Quality assurance has been an absolute must for manufacturers for years, and technology vendors need to take the same approach when it comes to delivering software solutions. Bugs and errors are often created in the early stages of development, so technology vendors must dedicate high levels of resources to ensure these issues are stamped out. Implementing new AI technologies for code checking provides an excellent extra layer of security at this stage of development.
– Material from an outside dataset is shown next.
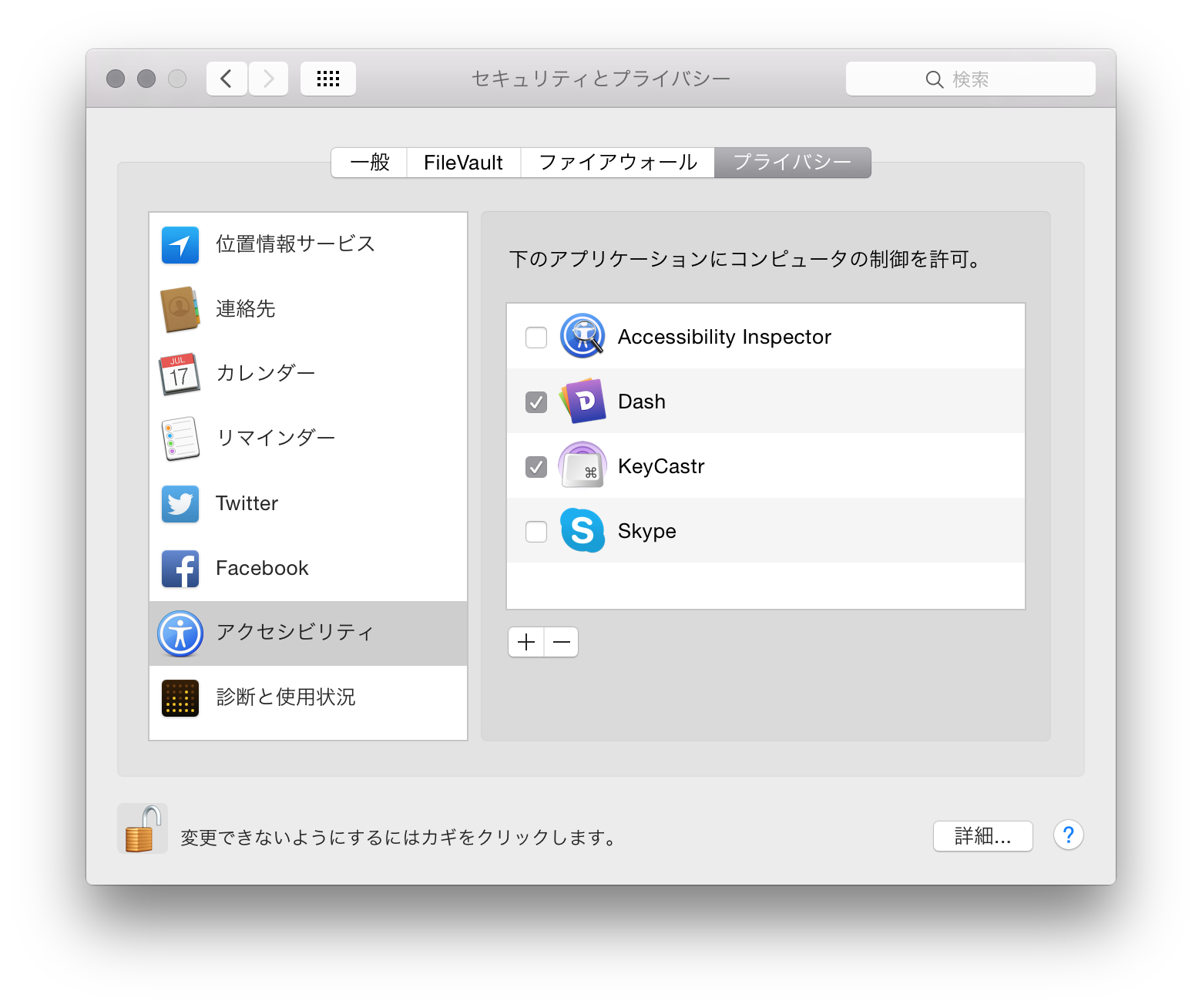Click the unlocked padlock to prevent changes
The image size is (1202, 1008).
pos(142,828)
For manufacturers without deep investment in the comprehensive management of software, full transparency between Operational Technology (OT) and IT teams, and strong testing and training programs for workers, stories like Toyota’s will only be more likely.
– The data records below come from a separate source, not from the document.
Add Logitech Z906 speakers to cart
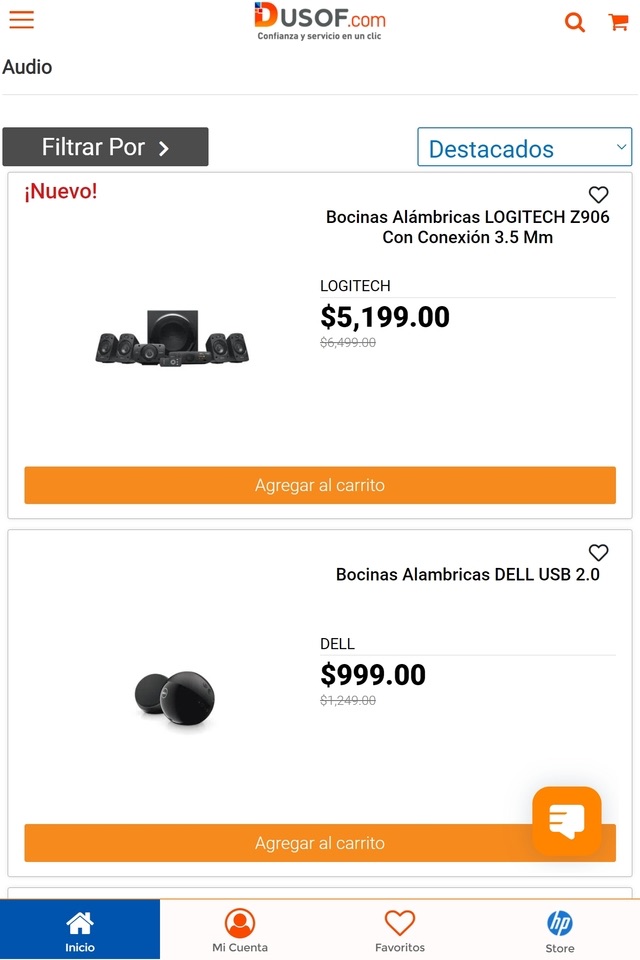 pyautogui.click(x=320, y=485)
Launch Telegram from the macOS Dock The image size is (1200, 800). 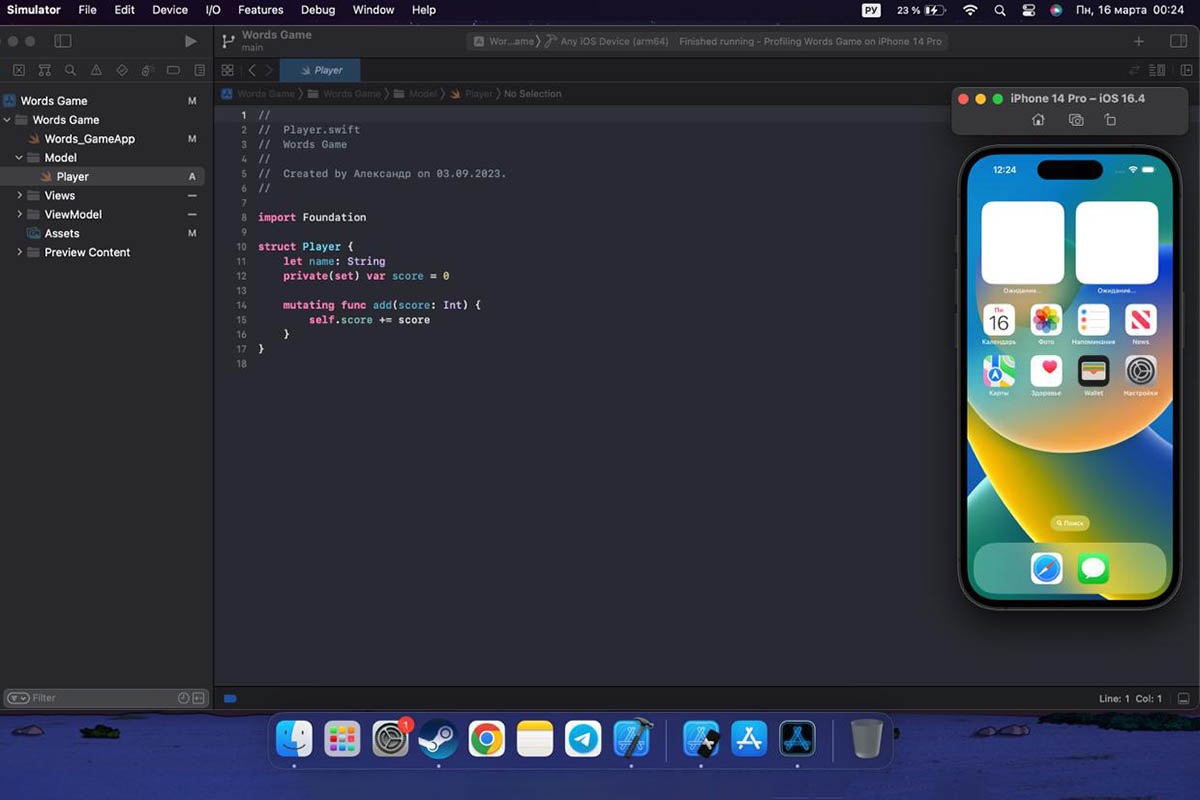[x=583, y=739]
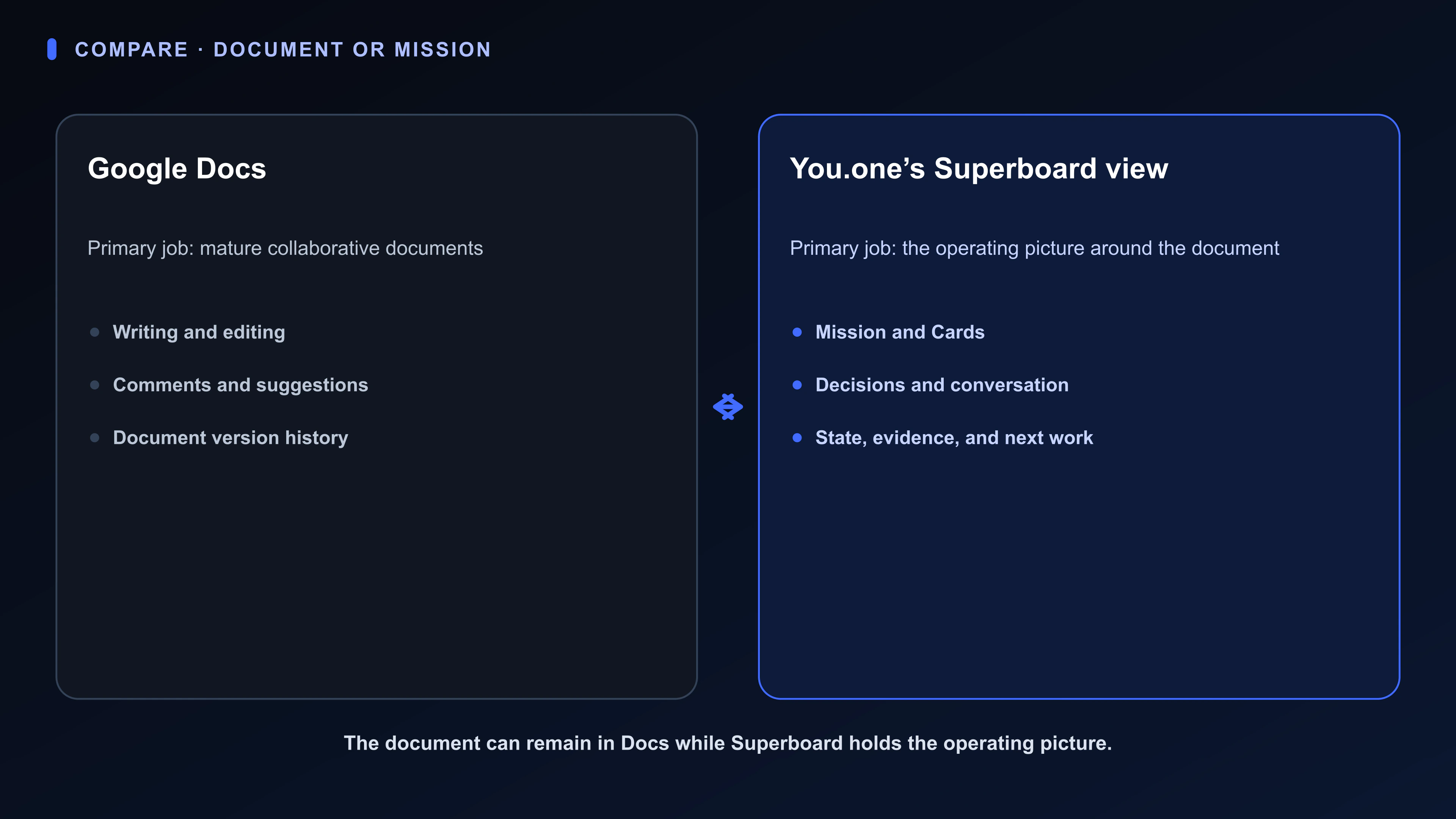The height and width of the screenshot is (819, 1456).
Task: Click the blue double-arrow compare icon
Action: 728,407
Manufacturers need to be exceptionally proactive with their hiring processes, identifying critical talent gaps for the parts of their business that may not require staff in the short term, but will require experienced and company-embedded workers in the long term. Attracting new talent is no longer merely a question of compensation, with many new workers caring more about flexible working and meaningful employment, something that the manufacturing sector often struggles to effectively provide, especially regarding sustainability perceptions. Tesla is an excellent example of a manufacturer that has been able to attract talent workers away from big tech employers, such as Meta, Google, and Amazon, with its strong messaging around sustainability, driving change in the world, and high use of advanced technology in production. Compared to other automotive manufacturers, Tesla has been able to differentiate itself due to its need to not balance the production of Internal Combustion Engine (ICE) vehicles and Electric Vehicle (EV) models on production lines and instead invest solely in greenfield and highly automated gigafactories, creating a unique digital employment environment for workers. Mercedes has achieved smaller, but similar success with the company’s “Factory 56” in Sindelfingen, Germany (see more in ABI Insight “The Automotive Factory of the Future: Mercedes, Microsoft Cloud, and the MO360 Production Platform”).
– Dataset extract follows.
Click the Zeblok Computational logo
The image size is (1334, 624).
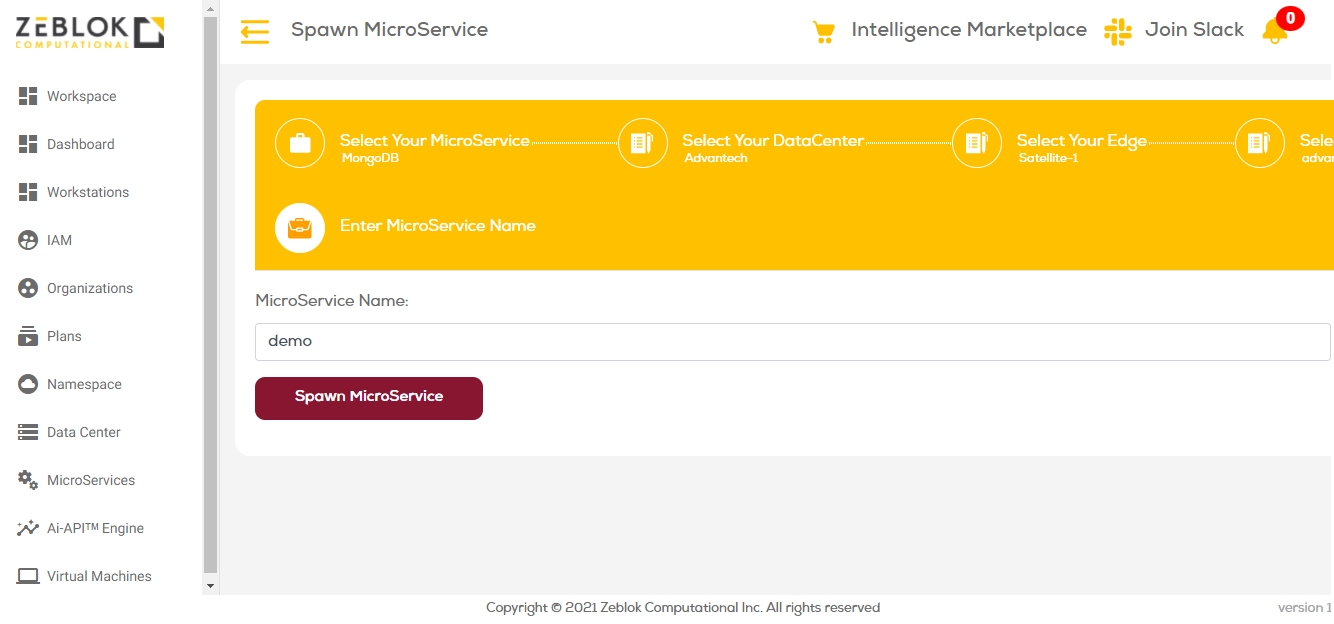(x=90, y=32)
Manufacturers need to ensure that they have adequately evaluated cyber risk and associated risk escalation framework. Companies are increasingly connecting processes to and putting data into the hands of massive cloud providers, such as Amazon Web Services (AWS), Google (Google Cloud), and Microsoft (Azure), and must have an excellent understanding on the processes, management, and protection of their data within these companies. The IT/OT gap in many organizations only drives complexity in this area, with IT teams often not effectively communicating standards and operating practices to OT teams, and visa versa.

Software providers should be implementing a range of processes to ensure all vulnerabilities and risks are assessed through structured patch management and comprehensive testing and validation processes. This is all underpinned by the all-important communication procedures with customers, who must understand the timings and necessity of updates and patches, alongside any newfound vulnerabilities. Software should have simple updating procedures to encourage prompt action, and end-of-life support should be readily available and communicated well ahead of time.

Overall, both manufacturers and technology vendors need to take off any rose-tinted spectacles that may have developed over recent years, as the push and hype for digital transformation, advanced software, and AI have grown. Effective communication and risk analysis channels must be developed, alongside a culture of transparency in the industry around issues in software deployment and interconnected solutions. While the digital ecosystem represents a leap forward in manufacturing solution offerings, the market needs to remain alert to its potential negative impacts on manufacturing activities.